Mike Bayer <mike...@zzzcomputing.com> writes:

> I'm not sure if you're using the ORM, there are some neat new hooks in 1.0
> that could be used for this, but let's assume you're doing pure Core.

Yes, that's exactly my use case (btw, that's because I'm using an async
approach, similar to Alchimia but based on asyncio rather than Twisted).

I will study the ORM part when it comes the need, but hopefully by that time I
will move to some better database and better schemas too, for example taking
advantage of something like sqlalchemy-i18n... :-)

> def replace_lang(stmt, lang):
>     def replace(obj):
>         if isinstance(obj, Column):
>             if obj.shares_lineage(products.c.en):
>                 return obj.table.c[lang]
>             elif obj.shares_lineage(products.c.en_note):
>                 return obj.table.c['%s_note' % lang]
>         return None
>
>     return sql.visitors.replacement_traverse(stmt, {}, replace)

This works great indeed, thank you for pointing me to the replacement facility!

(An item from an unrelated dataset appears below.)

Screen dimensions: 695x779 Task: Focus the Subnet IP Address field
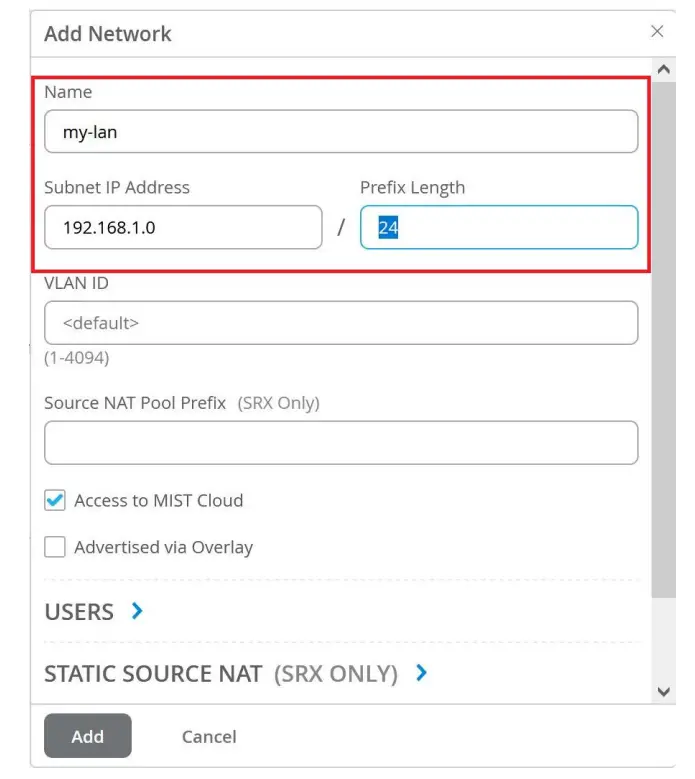tap(183, 227)
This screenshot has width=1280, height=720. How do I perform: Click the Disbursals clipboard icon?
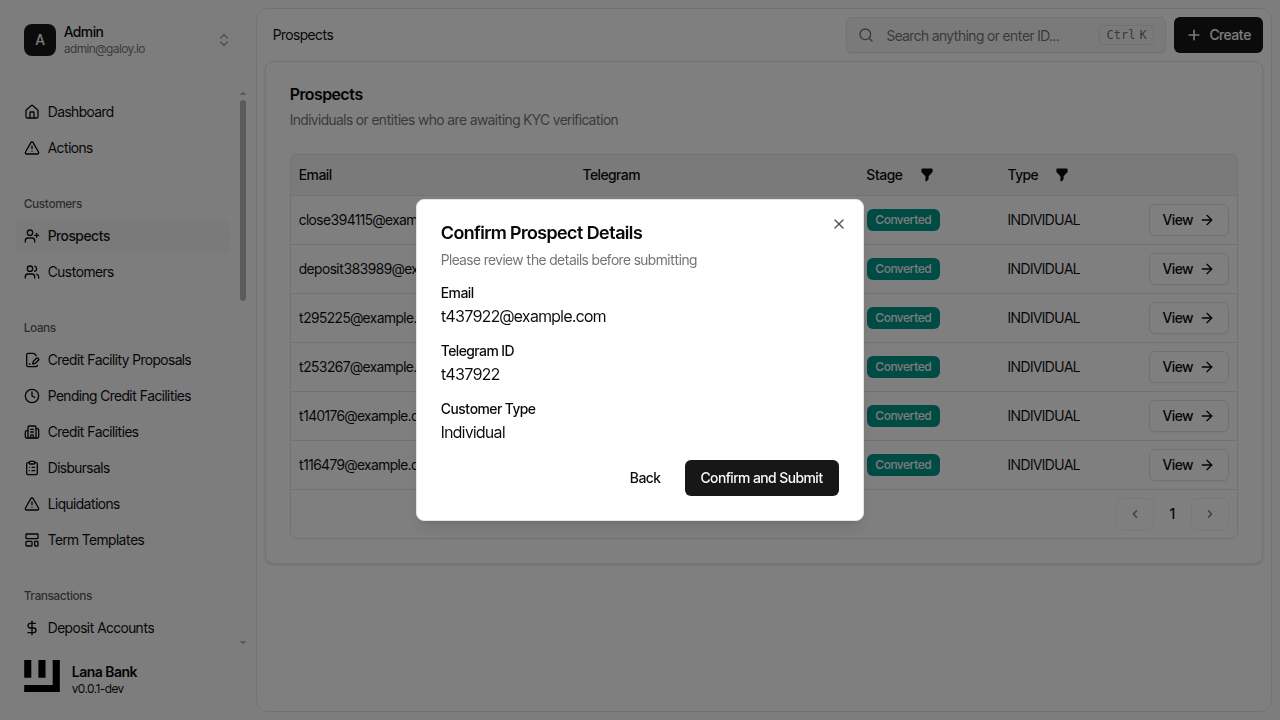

The main drawback of your solution, applied to my case, is that there are many
tables containing such fields, and many "xx_yyyy" fields, so it is somewhat
impractical using shares_lineage().

I've come up with a variation, that assume I mark the "pivot" fields ("en"
and "en_note", for example) so that I can recognize them:

    from sqlalchemy import Table, Column, Integer, String, MetaData, select
    from sqlalchemy import sql

    m = MetaData()
    products = Table(
        'products',
        m,
        Column('id', Integer),
        Column('en', String, info={'localizable': True}),
        Column('it', String),
        Column('fr', String),

        Column('en_note', String, info={'localizable': True}),
        Column('it_note', String),
        Column('fr_note', String),
    )

    def replace_lang(stmt, lang):
        def replace(obj):
            if isinstance(obj, Column):
                if obj.info.get('localizable', False) or (
                        hasattr(obj.table, 'original') and
                        obj.table.original.c[obj.name].info.get('localizable', 
False)):
                    return obj.table.c[lang + obj.name[2:]]
            return None

        return sql.visitors.replacement_traverse(stmt, {}, replace)


    pc = products.c

    stmt = select([
        pc.id, pc.en.label('description'), pc.en_note.label('summary')
    ])

    print(replace_lang(stmt, 'it'))


    pca = products.alias().c
    stmt = select([
        pca.en.label('description'), pca.en_note.label('summary')
    ])

    print(replace_lang(stmt, 'it'))

Is it reasonable, or does the "table.original" trick fall short in corner
cases?

Thanks a lot,
ciao, lele.
-- 
nickname: Lele Gaifax | Quando vivrò di quello che ho pensato ieri
real: Emanuele Gaifas | comincerò ad aver paura di chi mi copia.